Studio album by Joan Armatrading
- Released: 30 March 2010
- Recorded: Bumpkin Studios
- Genre: Rock, Pop
- Length: 45:06
- Label: 429, Hypertension
- Producer: Joan Armatrading

Joan Armatrading chronology
| Into the Blues (2007) | This Charming Life (2010) | Live at the Royal Albert Hall (2011) |

= This Charming Life =

This Charming Life is the seventeenth studio album by British singer-songwriter Joan Armatrading, and was released on 30 March 2010. The album was recorded during 2009 by Armatrading at Bumpkin Studios, her own purpose-built studios, and mastered at Metropolis Studios. It was released on the 429 label (Catalogue number: 17760) and the Hypertension label (HYP 10272). Armatrading's third live album Live at the Royal Albert Hall was recorded as part of the tour that accompanied the release of This Charming Life.

== Background ==

This Charming Life is the second of a trilogy of albums by Armatrading each concerned with a specific genre of music. She wrote and produced three albums focused on blues, rock and jazz music respectively, and This Charming Life is the second of these, and is an album that focuses on "guitar-driven rock"

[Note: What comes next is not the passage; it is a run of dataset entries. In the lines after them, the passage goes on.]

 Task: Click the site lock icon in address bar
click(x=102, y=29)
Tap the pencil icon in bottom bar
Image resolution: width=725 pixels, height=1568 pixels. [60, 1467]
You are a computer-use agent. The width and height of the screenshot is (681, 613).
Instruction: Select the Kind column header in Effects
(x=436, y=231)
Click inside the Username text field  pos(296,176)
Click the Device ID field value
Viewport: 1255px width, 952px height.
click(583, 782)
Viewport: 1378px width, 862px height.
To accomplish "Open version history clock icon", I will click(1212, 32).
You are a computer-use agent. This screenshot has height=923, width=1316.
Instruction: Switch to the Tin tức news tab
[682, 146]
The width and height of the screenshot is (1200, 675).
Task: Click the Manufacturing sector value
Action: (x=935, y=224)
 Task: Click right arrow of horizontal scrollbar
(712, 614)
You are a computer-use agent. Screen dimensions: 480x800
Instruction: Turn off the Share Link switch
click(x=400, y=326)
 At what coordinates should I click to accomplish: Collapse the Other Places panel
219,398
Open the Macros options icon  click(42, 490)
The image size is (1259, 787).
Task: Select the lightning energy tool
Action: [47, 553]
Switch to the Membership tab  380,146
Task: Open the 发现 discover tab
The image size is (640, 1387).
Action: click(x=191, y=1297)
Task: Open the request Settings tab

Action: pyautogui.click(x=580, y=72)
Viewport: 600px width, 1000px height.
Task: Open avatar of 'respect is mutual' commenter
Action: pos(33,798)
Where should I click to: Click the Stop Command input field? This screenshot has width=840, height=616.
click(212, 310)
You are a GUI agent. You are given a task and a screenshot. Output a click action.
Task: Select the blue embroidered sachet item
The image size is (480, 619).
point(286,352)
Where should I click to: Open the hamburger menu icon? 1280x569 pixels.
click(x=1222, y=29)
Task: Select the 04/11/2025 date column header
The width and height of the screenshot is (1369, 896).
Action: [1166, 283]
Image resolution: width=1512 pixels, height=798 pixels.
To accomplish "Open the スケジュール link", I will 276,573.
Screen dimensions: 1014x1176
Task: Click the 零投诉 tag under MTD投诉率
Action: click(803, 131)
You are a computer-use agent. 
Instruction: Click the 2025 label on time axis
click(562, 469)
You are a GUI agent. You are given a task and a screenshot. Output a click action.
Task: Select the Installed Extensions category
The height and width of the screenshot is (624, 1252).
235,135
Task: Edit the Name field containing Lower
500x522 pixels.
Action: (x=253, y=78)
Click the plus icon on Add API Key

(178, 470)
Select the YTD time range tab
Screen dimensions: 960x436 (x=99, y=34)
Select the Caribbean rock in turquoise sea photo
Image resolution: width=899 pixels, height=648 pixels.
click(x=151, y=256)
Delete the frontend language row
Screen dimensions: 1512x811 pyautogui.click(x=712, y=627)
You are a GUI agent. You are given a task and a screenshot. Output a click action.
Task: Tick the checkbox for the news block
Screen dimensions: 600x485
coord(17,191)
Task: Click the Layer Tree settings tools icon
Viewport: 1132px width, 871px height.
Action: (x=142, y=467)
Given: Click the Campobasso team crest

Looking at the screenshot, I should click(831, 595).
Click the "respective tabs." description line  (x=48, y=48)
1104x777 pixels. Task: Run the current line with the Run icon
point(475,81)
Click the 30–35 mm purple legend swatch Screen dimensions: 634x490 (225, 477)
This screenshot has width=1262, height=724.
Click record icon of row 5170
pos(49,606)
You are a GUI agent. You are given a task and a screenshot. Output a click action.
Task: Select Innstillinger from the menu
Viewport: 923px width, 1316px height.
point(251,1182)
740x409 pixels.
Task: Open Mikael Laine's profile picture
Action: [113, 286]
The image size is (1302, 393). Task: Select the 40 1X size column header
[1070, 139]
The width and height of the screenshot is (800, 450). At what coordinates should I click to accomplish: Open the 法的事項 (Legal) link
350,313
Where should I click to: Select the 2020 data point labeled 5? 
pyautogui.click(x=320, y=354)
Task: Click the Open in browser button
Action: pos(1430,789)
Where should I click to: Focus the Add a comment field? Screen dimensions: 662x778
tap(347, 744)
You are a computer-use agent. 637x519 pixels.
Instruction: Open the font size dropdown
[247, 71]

Armatrading wrote and arranged all the songs on the album and plays all the instruments except for drums and percussion. She also produced the album. The tracks "This Charming Life" and "Best Dress On" were released as singles.

== Reception ==

Mark Deming of Allmusic said that This Charming Life "represents the toughest and most aggressive music she's recorded since Walk Under Ladders and The Key. He praised "the force of the music and the passion of the songs", concluding that Armatrading remains "a masterful songwriter [who] speaks with wisdom, clarity, and fire".

Thom Jurek of Allmusic referred to This Charming Life as "a critical triumph".

Charles Donelan of the Santa Barbara Independent commented: "It's exciting to hear rock music this raw and vibrant filtered through the sensibility of such an articulate and experienced songwriter".

William Douglas McClatchy of the Pittsburgh Post-Gazette commented that "This Charming Life showcases [Armatrading's] eclectic blend of rock, pop, rhythm & blues and a hint of reggae."

Christian John Wikane of Pop Matters described the album as "a musical statement that brings all of her talents – writing, playing, producing, and maximizing the idiosyncrasies of her malleable voice—into sharp focus".

== Track listing ==

All songs written and arranged by Joan Armatrading.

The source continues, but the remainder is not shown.